* _Provided text_
■ ■ ■ ■ ■
# Stuck with trig identities

• Apr 6th 2008, 03:55 PM
kelsey3
Stuck with trig identities
Verify the identity: 2cos4xsin2x=2sin3xcos3x-2cosxsinx.

I know I have to use the product to sum identities but im still stuck.
So far I have, sin(3x+3x)+sin(3x-3x)-sin(x+x)-sin(x-x)
What happens to the sin after you subtract 3x-3x and x-x?
• Apr 6th 2008, 04:42 PM
Soroban
Hello, kelsey3!
■ ■ ■ ■ ■
* _Required actions_
1) Reproduce the passage of the trig identities thread starting at "# Stuck with" and ending at "Hello, kelsey3!".
2) Continue the forum thread on trig identities past its last sentence.
■ ■ ■ ■ ■
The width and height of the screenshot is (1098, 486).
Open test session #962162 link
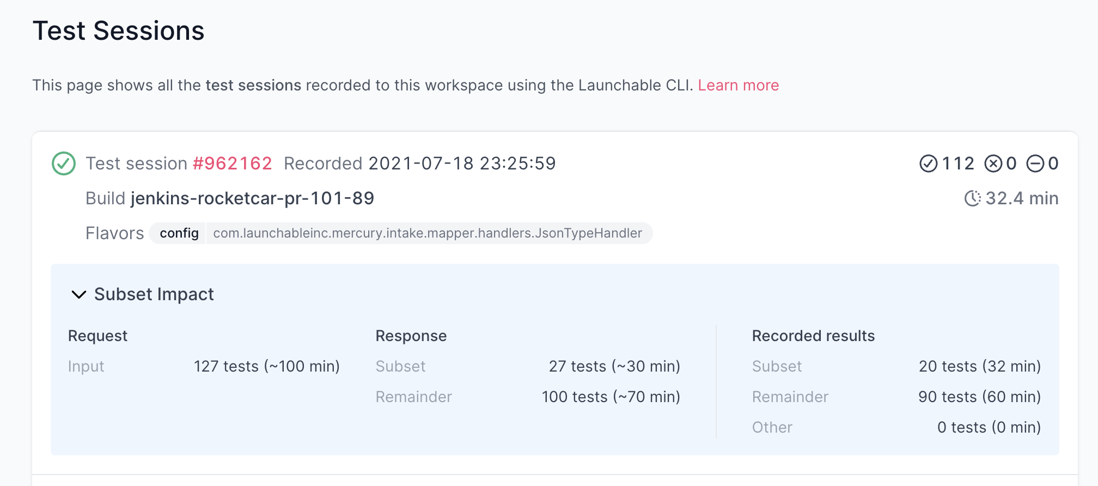point(233,163)
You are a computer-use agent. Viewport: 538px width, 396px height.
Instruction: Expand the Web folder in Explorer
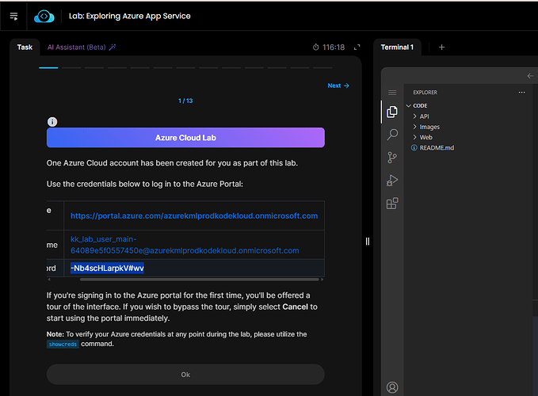(x=425, y=137)
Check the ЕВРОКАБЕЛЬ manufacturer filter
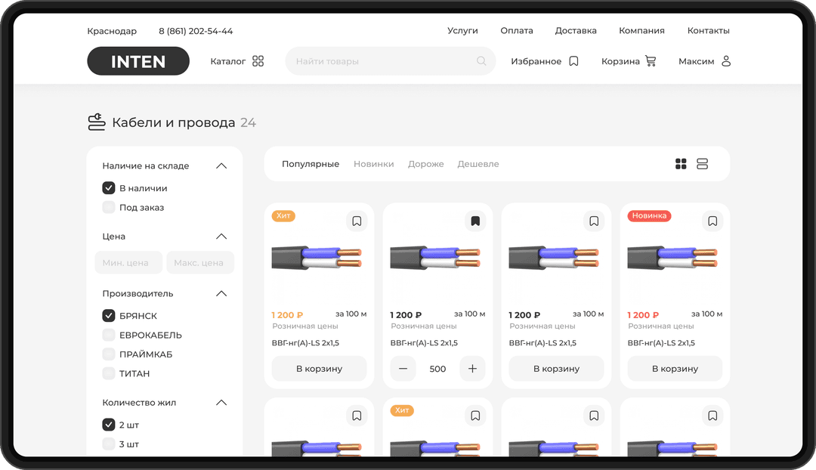816x470 pixels. (109, 335)
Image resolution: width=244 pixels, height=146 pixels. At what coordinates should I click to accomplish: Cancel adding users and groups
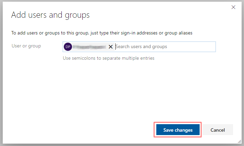tap(217, 130)
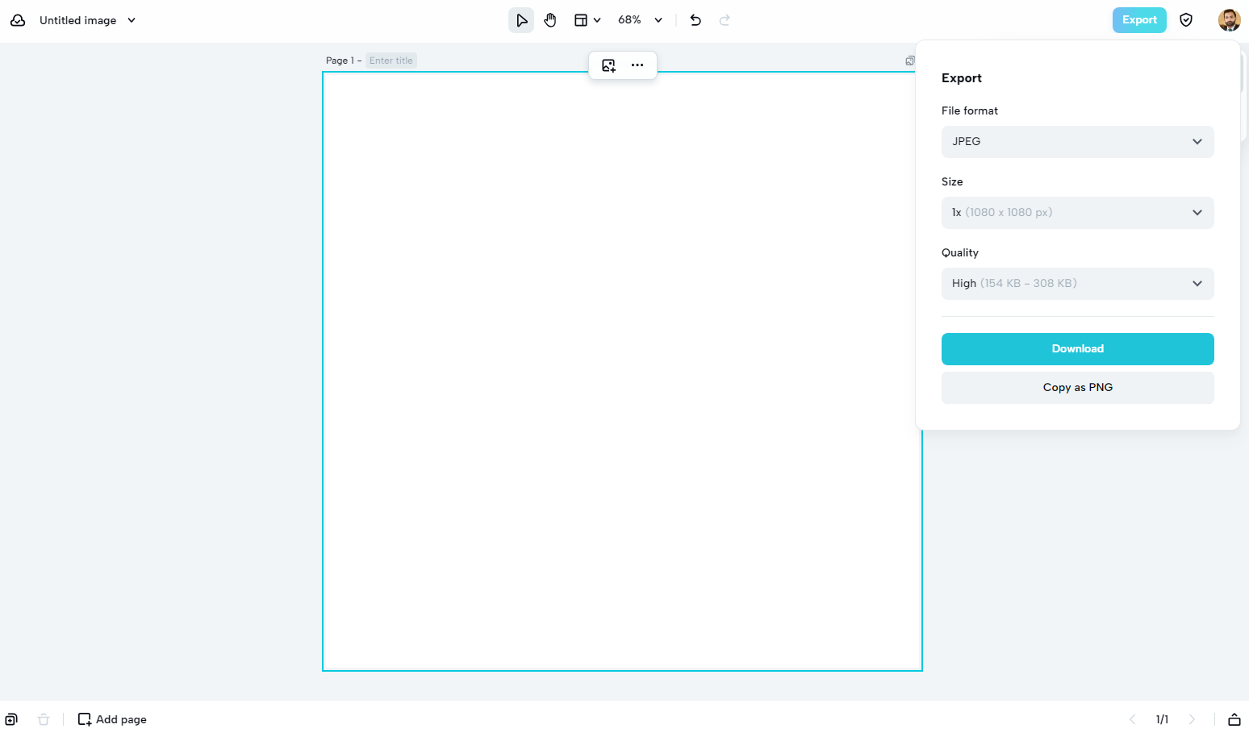Expand the Quality High dropdown
Image resolution: width=1249 pixels, height=737 pixels.
click(x=1077, y=284)
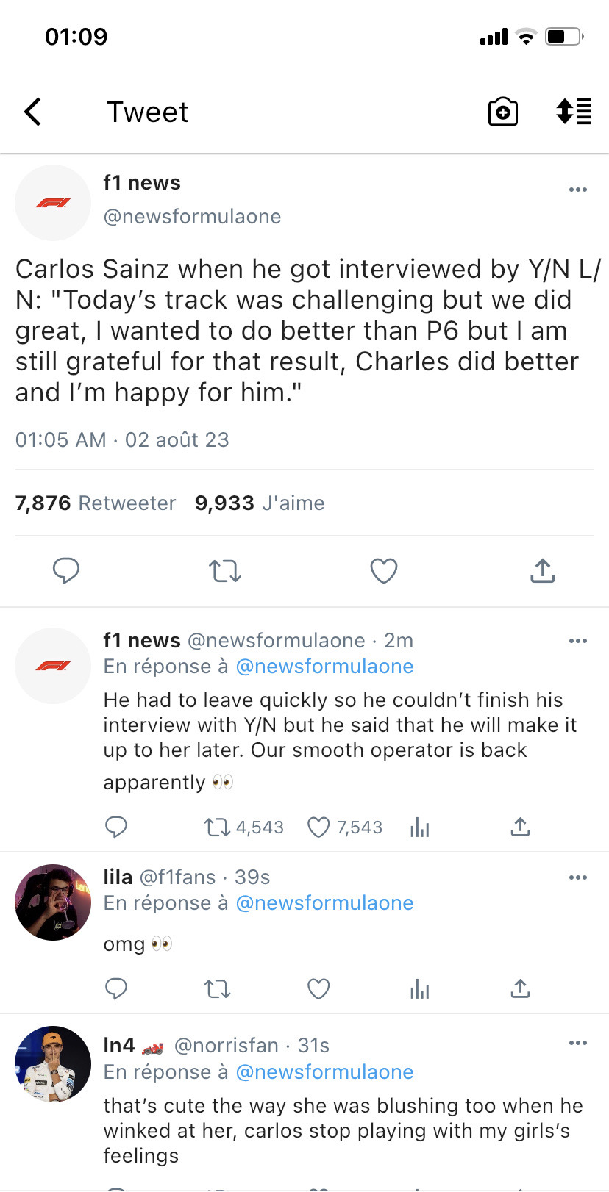Open more options on ln4's reply
This screenshot has height=1192, width=609.
(x=578, y=1043)
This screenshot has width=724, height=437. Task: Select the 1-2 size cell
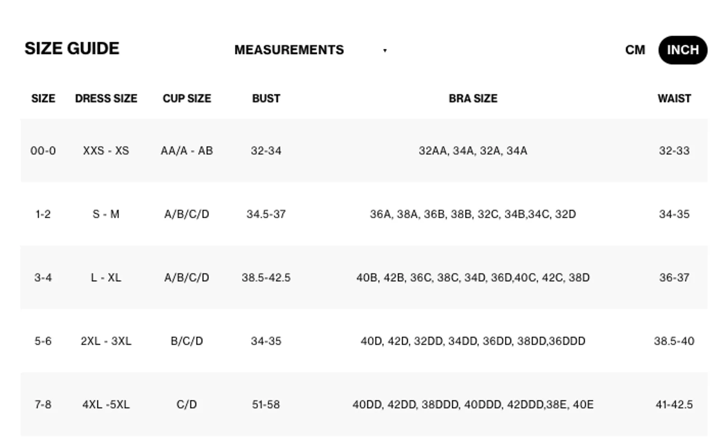tap(43, 214)
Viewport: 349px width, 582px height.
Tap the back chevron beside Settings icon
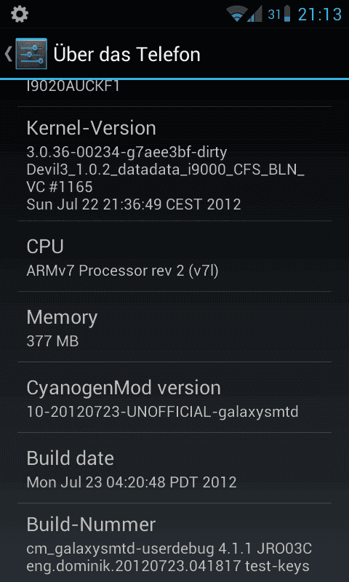click(8, 54)
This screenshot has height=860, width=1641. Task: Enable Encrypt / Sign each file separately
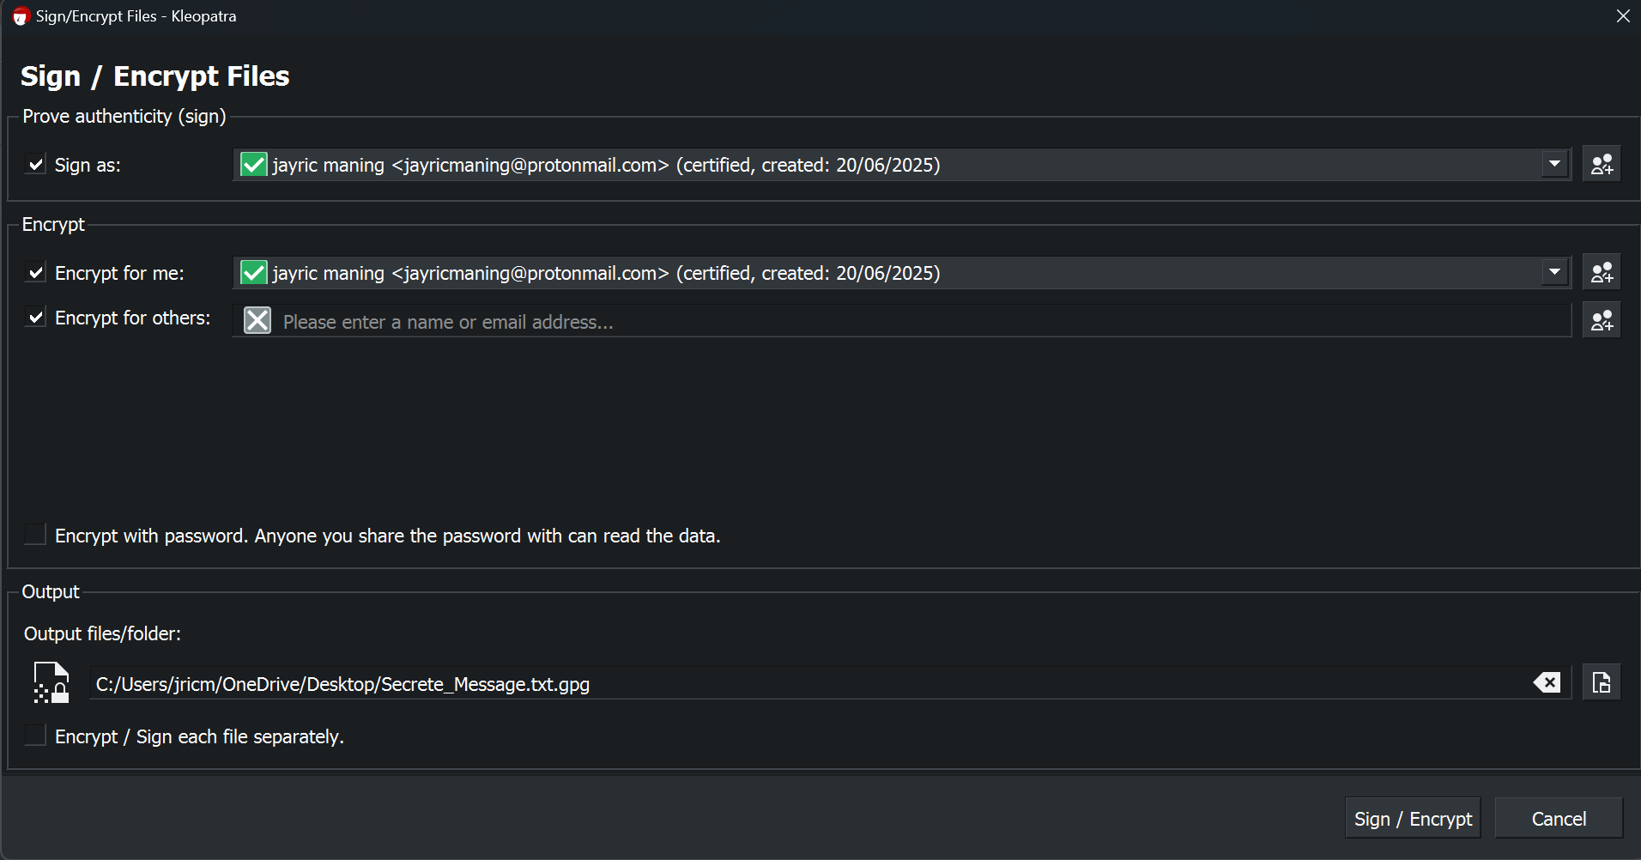click(x=35, y=736)
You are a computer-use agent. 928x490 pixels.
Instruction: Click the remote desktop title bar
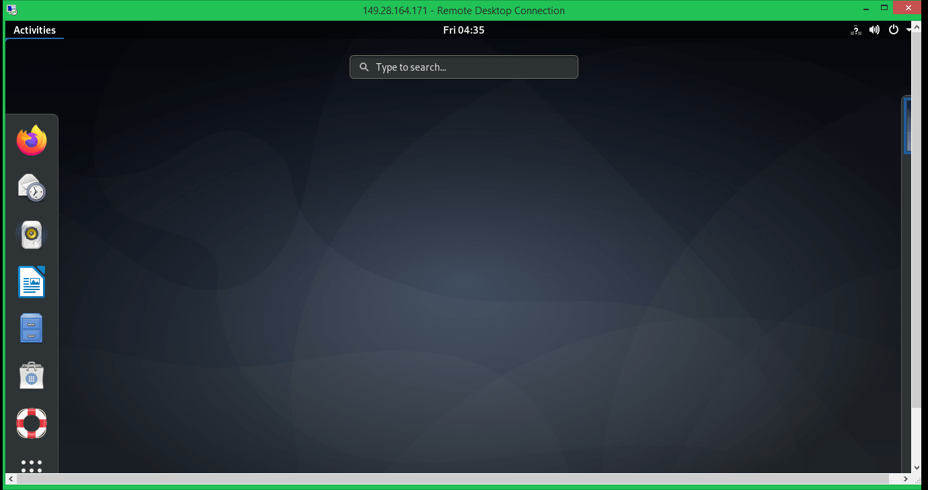pyautogui.click(x=464, y=10)
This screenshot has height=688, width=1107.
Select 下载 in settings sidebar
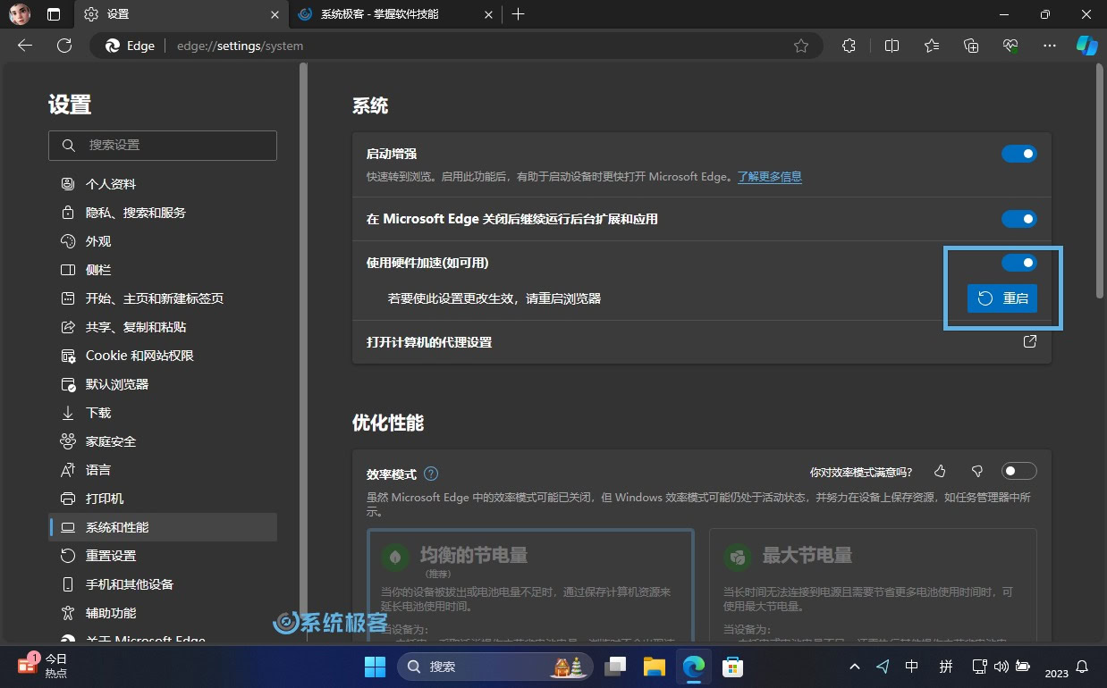98,412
■ ■ ■ ■ ■
* _Results_
1)
# Stuck with trig identities

• Apr 6th 2008, 03:55 PM
kelsey3
Stuck with trig identities
Verify the identity: 2cos4xsin2x=2sin3xcos3x-2cosxsinx.

I know I have to use the product to sum identities but im still stuck.
So far I have, sin(3x+3x)+sin(3x-3x)-sin(x+x)-sin(x-x)
What happens to the sin after you subtract 3x-3x and x-x?
• Apr 6th 2008, 04:42 PM
Soroban
Hello, kelsey3!

2)
We need this double-angle identity: .$\displaystyle 2\sin\theta\cos\theta \:=\:\sin2\theta$

And this sum-to-product identity: .$\displaystyle \sin A - \sin B \:=\:2\cos\left(\frac{A+B}{2}\right)\sin\left(\fra c{A-B}{2}\right)$

Quote:

Verify the identity: .$\displaystyle 2\cos4x\sin2x\;=\;2\sin3x\cos3x-2\cos x\sin x$

The right side is: .$\displaystyle \underbrace{2\sin3x\cos3x} - \underbrace{2\sin x\cos x}$

. . . . . . . . . $\displaystyle = \qquad\quad\underbrace{\sin6x \quad\;\;- \;\;\quad \sin 2x}$

. . . . . . . . . $\displaystyle = \quad \overbrace{2\cos\left(\frac{6x+2x}{2}\right)\sin\l eft(\frac{6x-2x}{2}\right)}$

. . . . . . . . . $\displaystyle = \qquad\qquad\quad 2\cos4x\sin 2x$

• Apr 6th 2008, 04:54 PM
kelsey3
Thank you sooo much!